INDIANAPOLIS, Ind. – A pre-race tradition will continue this year at the Indianapolis Motor Speedway. While the massive balloon release has been a part of the Indianapolis 500 for several decades, its future might be in jeopardy.
Tracks officials have said the latex balloons released are biodegradable. For the past 11 months, the environmental data reporter at the IndyStar, a news partner of CBS4, looked into the claim.
Since June of last year, Emily Hopkins has kept a pair of balloons in several environments balloons might fall into, once they drop from the sky. They were placed in fresh water, salt water, soil, and compost piles.
“This really originated with reader questions.” Hopkins said. “We published a story on environmental impacts of the race and readers really latched on to the balloon release and asked, are these biodegradable? How long does it take them to biodegrade?”
Hopkins was still able to put air in some balloons. The ones that took the biggest hits were the balloons left with compost. Noticeable holes were found with those and Hopkins said her research found that happened because compost will have bacteria, which will break down the balloon.
“They’re made of a material that comes from a plant, when exposed to bacteria, they do degrade unlike a plastic,” said Hopkins.
She said she’s confident the balloons she tested out were similar to the balloons used at IMS each Memorial Day weekend. While she didn’t get confirmation directly from the track, a photo taken by the IndyStar in 2017 shows balloons in the same packaging and from the same brand.

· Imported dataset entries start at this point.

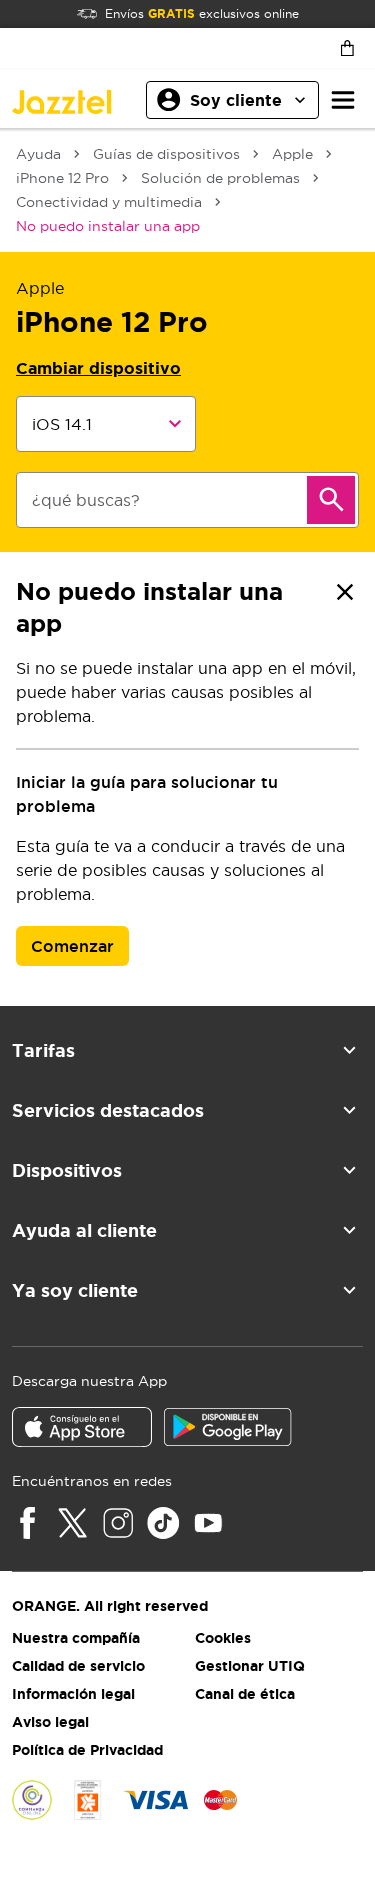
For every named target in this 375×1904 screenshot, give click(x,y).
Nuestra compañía (76, 1638)
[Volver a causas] (345, 592)
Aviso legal (50, 1722)
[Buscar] (331, 500)
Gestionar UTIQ (250, 1666)
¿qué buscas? (86, 500)
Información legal (73, 1694)
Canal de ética (245, 1694)
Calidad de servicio (78, 1666)
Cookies (223, 1638)
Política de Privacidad (87, 1750)
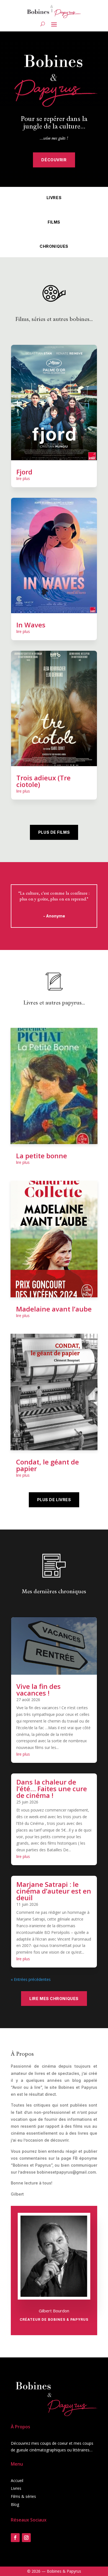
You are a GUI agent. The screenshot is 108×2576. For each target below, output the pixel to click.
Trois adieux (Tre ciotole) (43, 781)
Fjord (24, 471)
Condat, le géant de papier (47, 1465)
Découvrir (53, 159)
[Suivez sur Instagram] (26, 2537)
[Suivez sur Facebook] (15, 2537)
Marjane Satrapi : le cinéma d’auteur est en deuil (53, 1891)
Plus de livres (54, 1499)
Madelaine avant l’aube (54, 1308)
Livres (54, 197)
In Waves (30, 624)
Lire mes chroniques (54, 1998)
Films (54, 222)
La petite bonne (41, 1155)
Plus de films (54, 832)
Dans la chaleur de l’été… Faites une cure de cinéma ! (51, 1788)
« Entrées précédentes (31, 1979)
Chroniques (54, 246)
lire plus (23, 478)
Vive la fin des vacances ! (38, 1689)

She added the plastic balloons that look like foil are even worse for the environment.
The issue received attention through advertising briefly earlier this year. A billboard near the track read, “BALLOONS POLLUTE AND KILL. #StopLitteringIMS.” The billboard was taken down rather quickly.
“It is our plan still to launch balloons as part of pre-race,” Doug Boles, president of IMS, said Thursday. “It’s a tradition that’s been here for a while and that’s a plan at the moment.”
A group that supports balloon manufacturers, called The Balloon Council, changed its stance on the balloon releases in recent months. Lorna O’Hara, the council’s executive director, said a ban of balloons has a negative tone, but after talking to people in the industry, she found they wanted to take a position on the issue so people could continue to enjoy balloons in the future.
“You don’t see large-scale releases anymore,” O’Hara said. “This is one of the few left and that’s why we’re talking about this today.”
O’Hara referenced the decision at Clemson University to stop using balloon releases at football games. She also said the University of Nebraska’s football program has continued with its balloon release with fans.
“If it ends up on the ground and doesn’t biodegrade in a reasonable amount of time, it’s litter,” said O’Hara.
Hopkins said there are other practices recommended for balloon releases. Those include releasing balloons without string or other attached items that could be left in the wild. She said IMS balloons are handtied and are released without anything else tied to them.